[To do]
Reproduce every line of the material below word for word, and omit the pictures from your copy.
--
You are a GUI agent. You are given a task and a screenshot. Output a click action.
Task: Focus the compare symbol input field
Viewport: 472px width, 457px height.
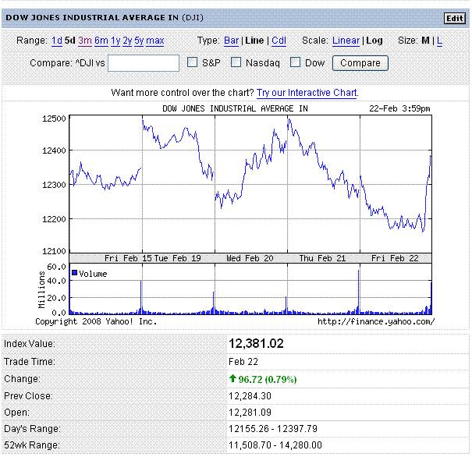144,63
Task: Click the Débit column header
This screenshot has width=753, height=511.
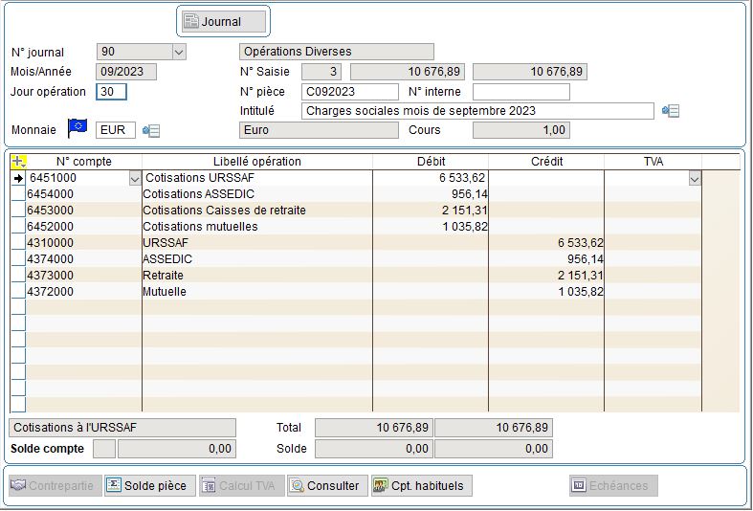Action: pyautogui.click(x=431, y=162)

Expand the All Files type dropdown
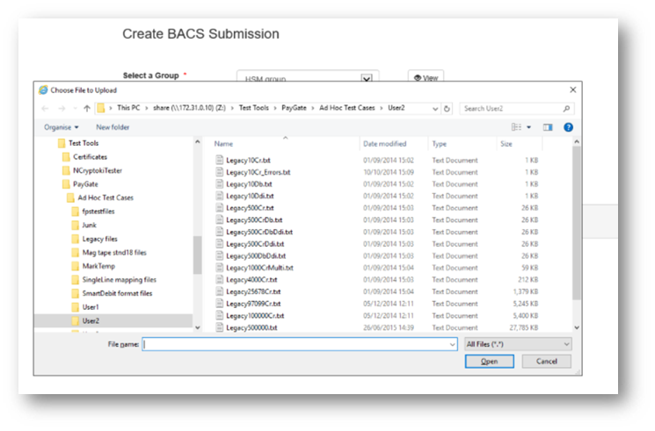(519, 344)
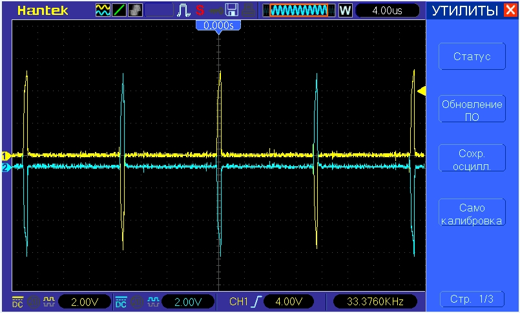520x313 pixels.
Task: Click the gray hand icon in top bar
Action: point(136,10)
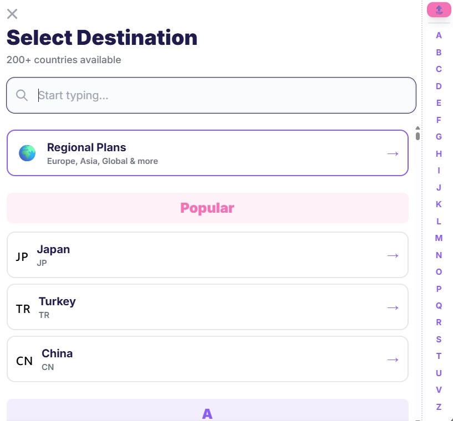Select Turkey from Popular destinations
This screenshot has width=453, height=421.
point(207,307)
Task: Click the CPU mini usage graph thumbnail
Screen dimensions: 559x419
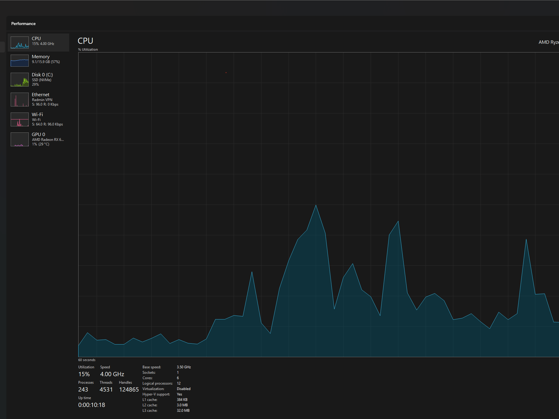Action: click(x=20, y=43)
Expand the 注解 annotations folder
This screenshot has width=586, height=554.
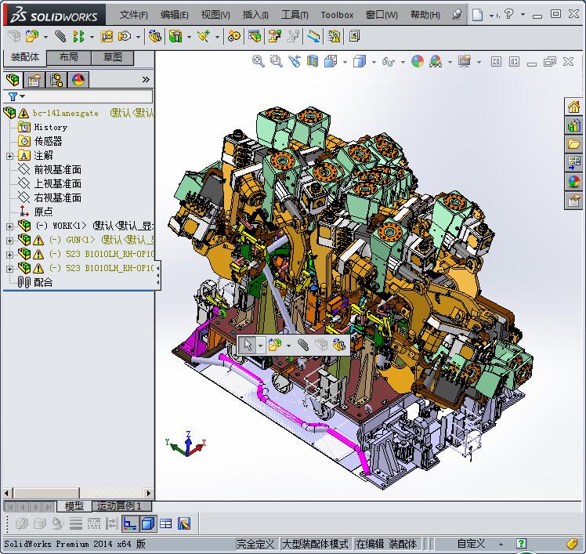tap(9, 156)
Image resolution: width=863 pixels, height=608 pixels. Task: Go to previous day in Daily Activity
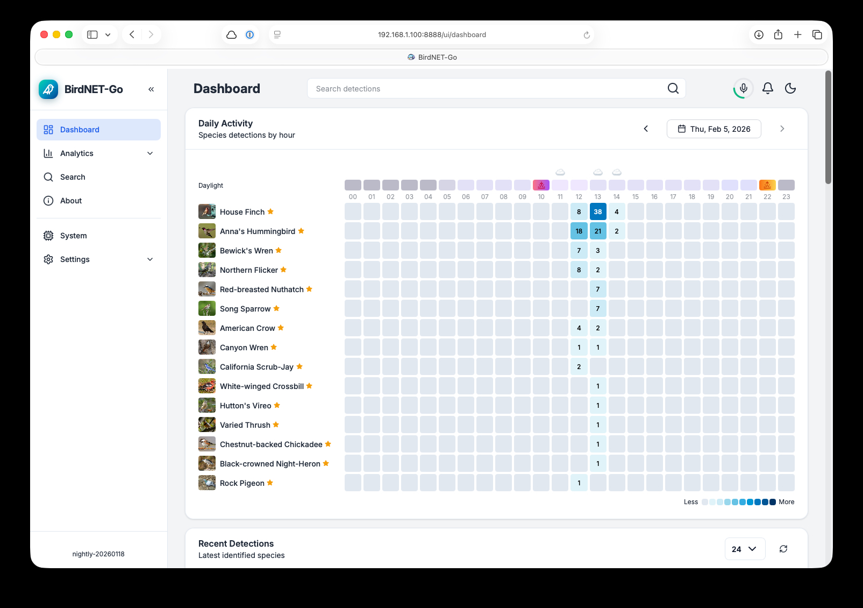(x=646, y=129)
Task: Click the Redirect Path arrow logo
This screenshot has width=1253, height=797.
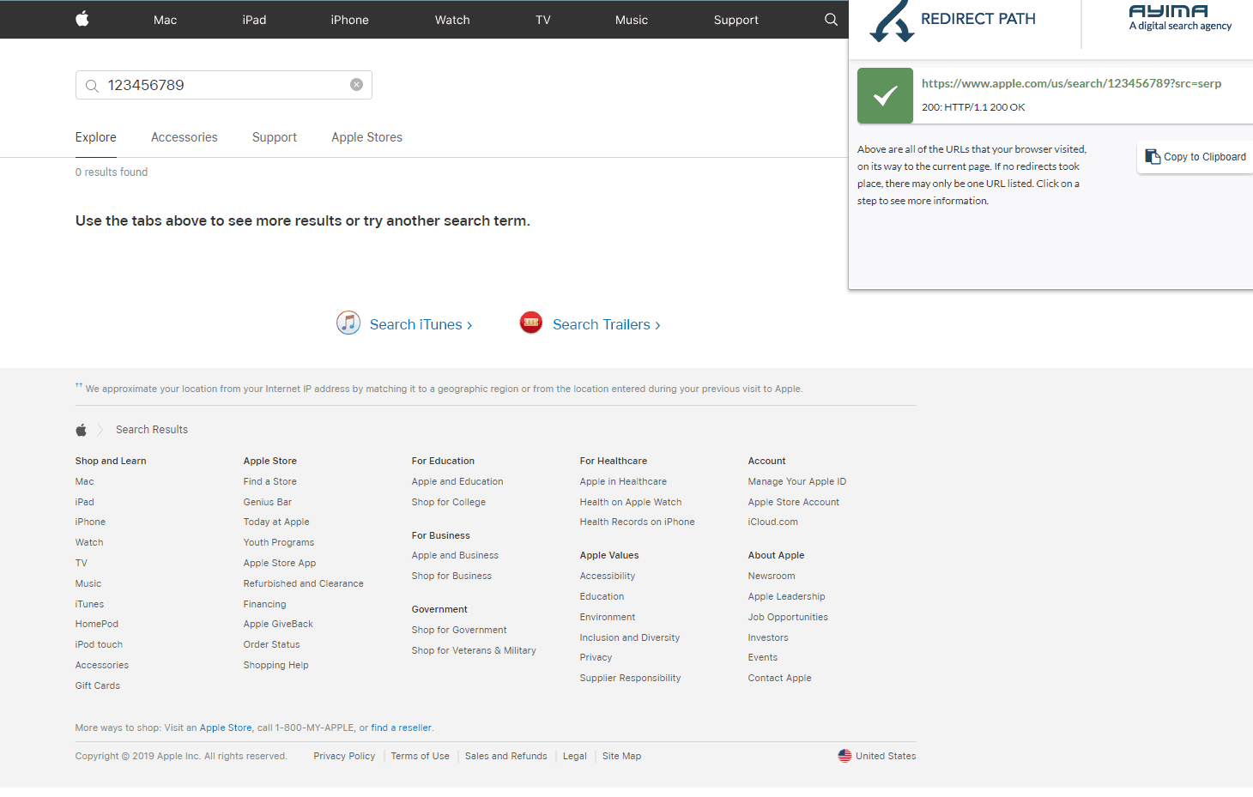Action: [x=892, y=21]
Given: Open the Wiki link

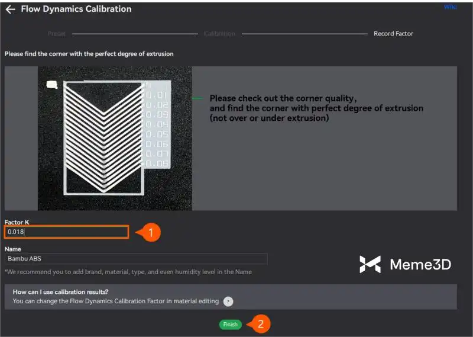Looking at the screenshot, I should 450,7.
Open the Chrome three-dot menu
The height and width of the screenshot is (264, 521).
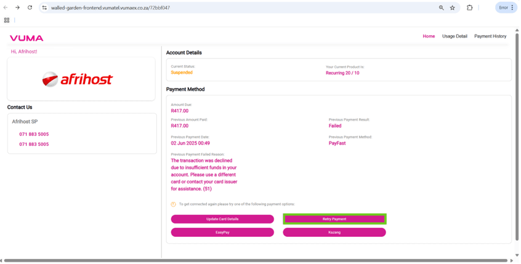pyautogui.click(x=512, y=8)
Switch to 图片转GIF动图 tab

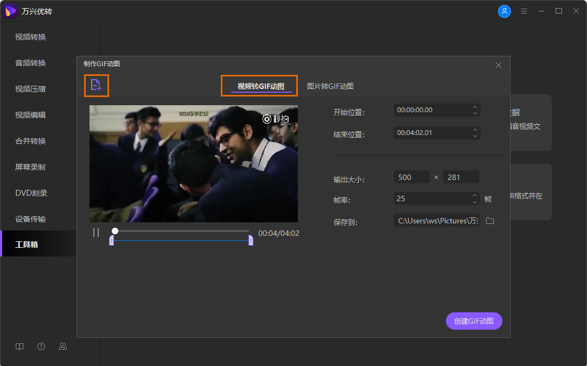pos(330,86)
--
[The reply]
You are a GUI agent. You are given a task and a screenshot. Output a click action.
Task: Focus the compare symbol input field
Viewport: 472px width, 457px height.
144,63
Task: Click the Débit column header
This screenshot has width=753, height=511.
Action: pyautogui.click(x=431, y=162)

Expand the All Files type dropdown
(519, 344)
520x313 pixels.
Task: Click the gray hand icon in top bar
Action: point(136,10)
Select Turkey from Popular destinations
This screenshot has width=453, height=421.
point(207,307)
Task: Click the CPU mini usage graph thumbnail
Screen dimensions: 559x419
Action: click(x=20, y=43)
Expand the 注解 annotations folder
This screenshot has width=586, height=554.
tap(9, 156)
Image resolution: width=863 pixels, height=608 pixels. Task: Go to previous day in Daily Activity
(x=646, y=129)
Task: Click the Redirect Path arrow logo
This screenshot has width=1253, height=797.
Action: [x=892, y=21]
Given: Open the Wiki link

Looking at the screenshot, I should 450,7.
Open the Chrome three-dot menu
The height and width of the screenshot is (264, 521).
pyautogui.click(x=512, y=8)
Switch to 图片转GIF动图 tab

pos(330,86)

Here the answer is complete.